41 Dans l'Ancien Testament, on parle souvent du "feu du ciel" qui brûlait les offrandes présentées par les hommes(155). Par analogie, on peut dire que l'Esprit Saint est le "feu du ciel" qui agit au plus profond du mystère de la Croix. Venant du Père, il tourne vers le Père le sacrifice du Fils, le faisant entrer dans la divine réalité de la communion trinitaire. Si le péché a engendré la souffrance, maintenant la douleur de Dieu dans le Christ crucifié acquiert, par l'Esprit Saint, toute son expression humaine. On se trouve ainsi devant un mystère paradoxal d'amour: dans le Christ souffre un Dieu repoussé par sa propre créature: "Ils ne croient pas en moi!"; mais en même temps, devant la profondeur de cette souffrance - et, indirectement, la profondeur du péché même "de ne pas avoir cru" -, l'Esprit fait croître à un degré nouveau le don fait à l'homme et à la création depuis le commencement. Dans les profondeurs du mystère de la Croix, l'Amour agit, et cet Amour amène l'homme à participer de nouveau à la vie qui est en Dieu même.
L'Esprit Saint, en tant qu'Amour et Don, descend, en un sens, au coeur même du sacrifice offert sur la Croix. En nous référant à la tradition biblique, nous pouvons dire qu'il consomme ce sacrifice par le feu de l'Amour qui unit le Fils au Père dans la communion trinitaire. Et comme le sacrifice de la Croix est un acte propre du Christ, dans ce sacrifice aussi il "reçoit" l'Esprit Saint. Il le reçoit d'une manière telle qu'il peut ensuite lui-même - et lui seul avec Dieu le Père - "le donner" aux Apôtres, à l'Eglise, à l'humanité. Lui seul "l'envoie" d'auprès du Père(156). Lui seul se présente devant les Apôtres réunis au Cénacle, "souffle sur eux" et dit: "Recevez l'Esprit Saint. Ceux à qui vous remettrez les péchés, ils leur seront remis"(157), ainsi que l'avait annoncé Jean-Baptiste: "Lui vous baptisera dans l'Esprit Saint et le feu"(158). Par ces paroles de Jésus, l'Esprit Saint est révélé et en même temps rendu présent comme l'Amour qui agit au plus profond du mystère pascal, comme source de la puissance salvifique de la Croix du Christ, comme Don de la vie nouvelle et éternelle.
Cette vérité sur l'Esprit Saint est exprimée quotidiennement dans la liturgie romaine, lorsque le prêtre, avant la communion, prononce ces paroles significatives: "Seigneur Jésus Christ, Fils du Dieu vivant, selon la volonté du Père et avec la puissance du Saint-Esprit, tu as donné, par ta mort, la vie au monde ...". Et dans la troisième Prière eucharistique, se référant à cette même économie du salut, le prêtre demande à Dieu que l'Esprit Saint "fasse de nous une éternelle offrande à ta gloire".

══════════

• [OBJECTIF DE LA TÂCHE]
Répondez à ces questions sur le texte consacré à l'Esprit Saint et au mystère de la Croix :
1. Dans l'Ancien Testament, que brûlait le « feu du ciel » ?
2. Quelles paroles de Jean-Baptiste le texte cite-t-il ?
3. Dans la troisième Prière eucharistique, que demande le prêtre à Dieu ?

══════════

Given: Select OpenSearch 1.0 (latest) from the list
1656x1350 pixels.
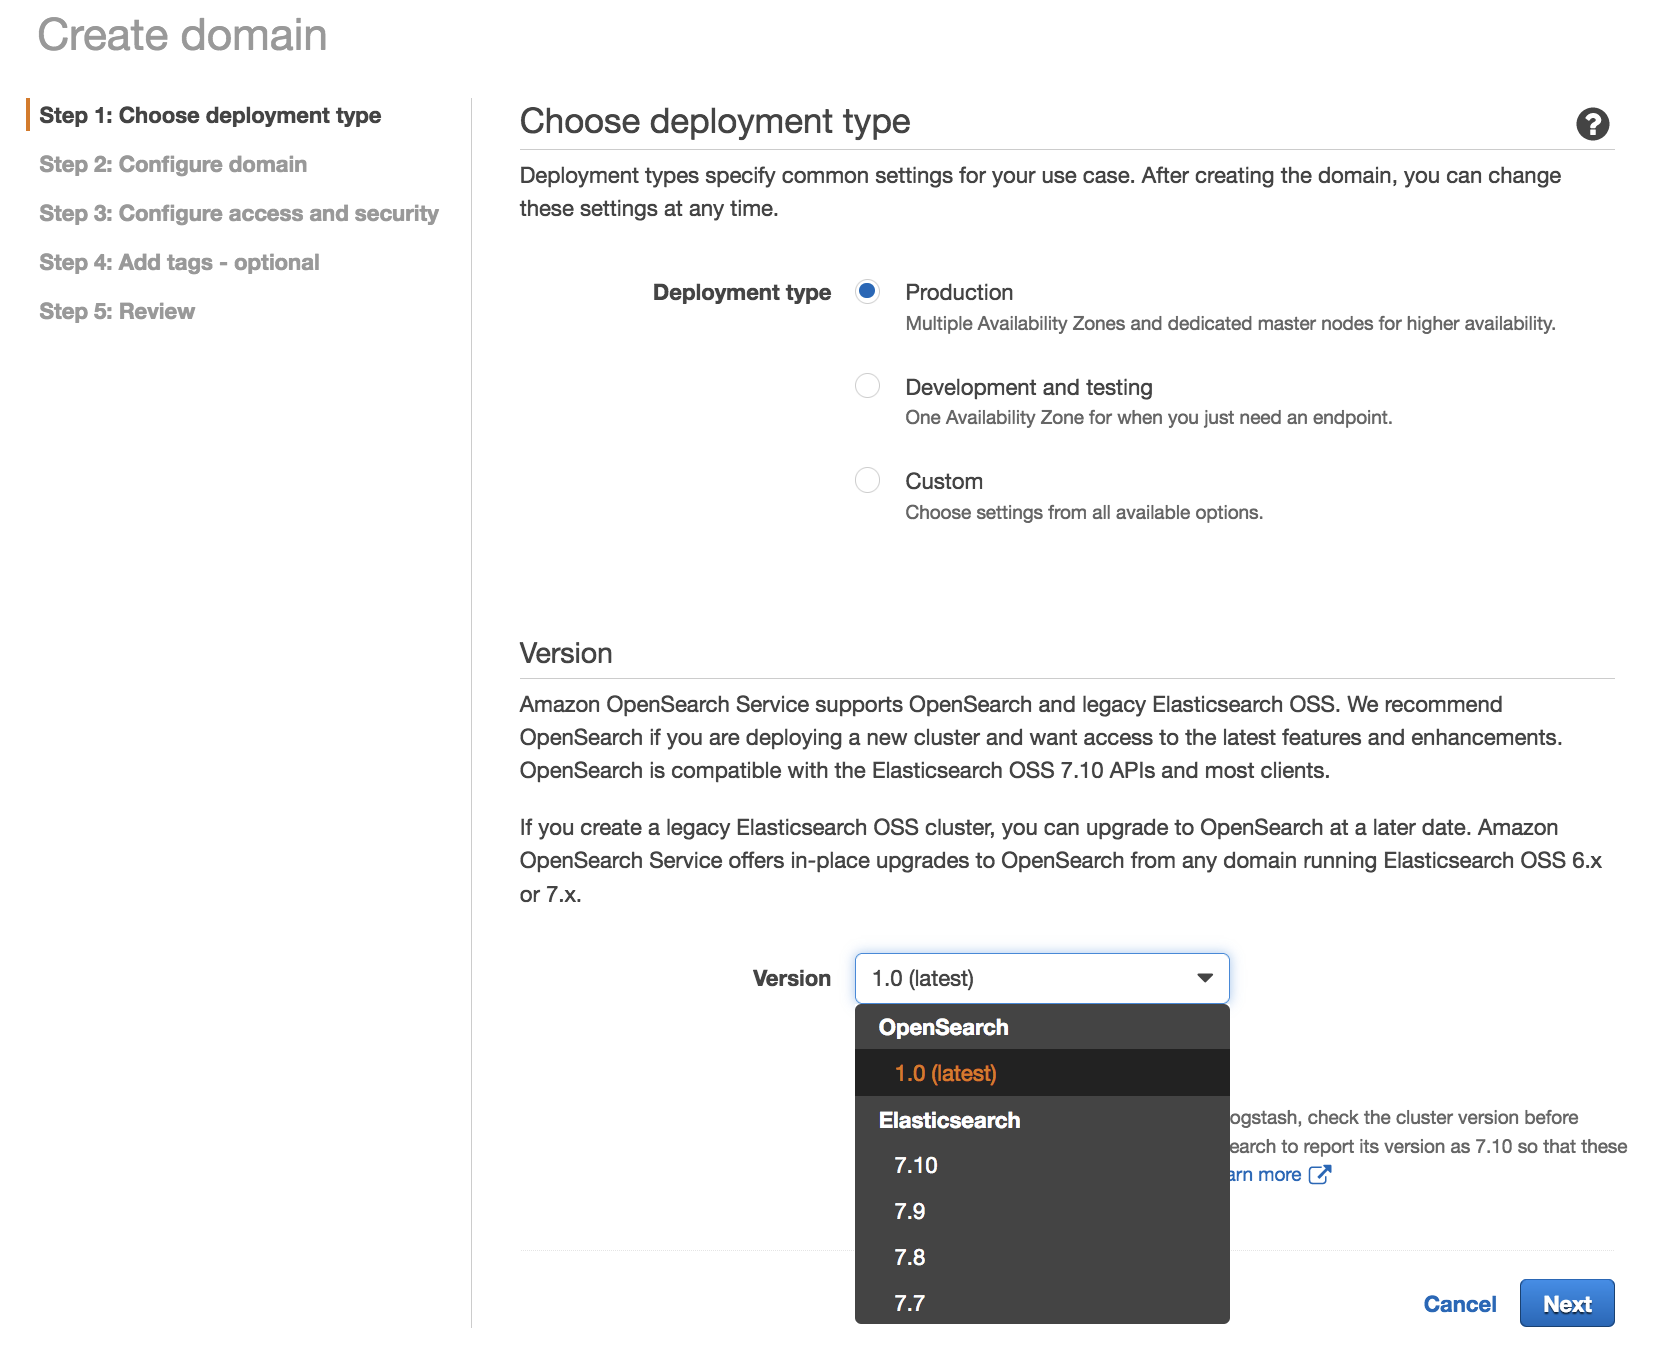Looking at the screenshot, I should pyautogui.click(x=944, y=1074).
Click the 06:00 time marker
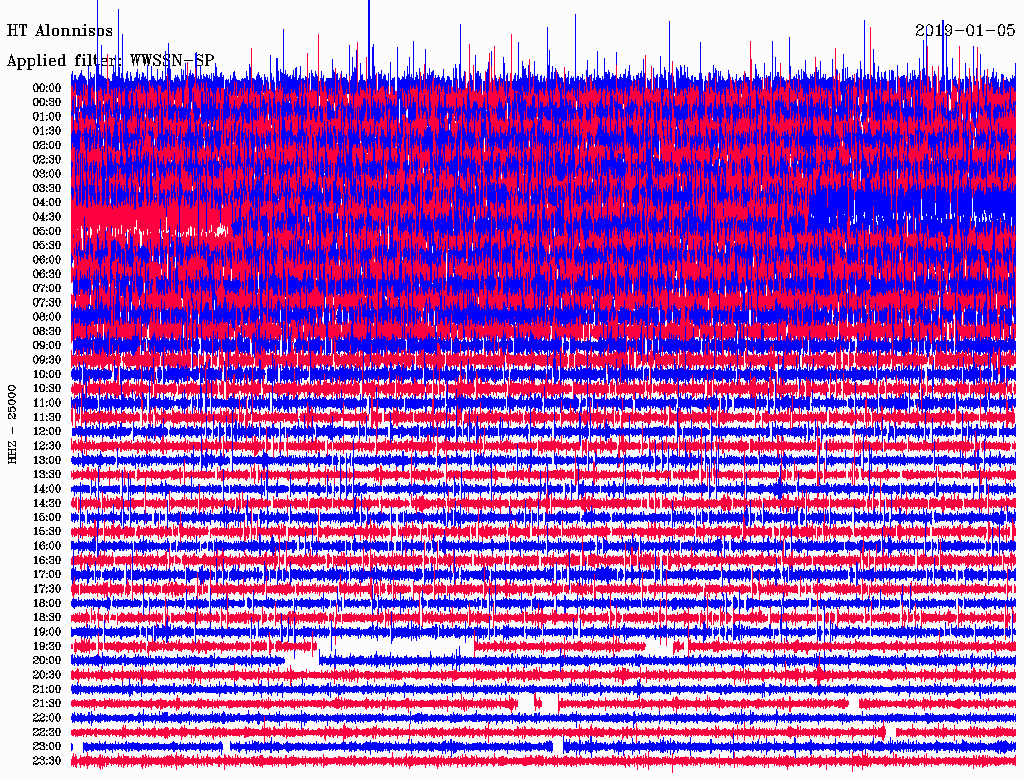The height and width of the screenshot is (780, 1024). [47, 260]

══════════

• [RÉSULTAT ATTENDU]
1. Il brûlait les offrandes présentées par les hommes.
2. « Lui vous baptisera dans l'Esprit Saint et le feu ».
3. Il demande que l'Esprit Saint « fasse de nous une éternelle offrande à ta gloire ».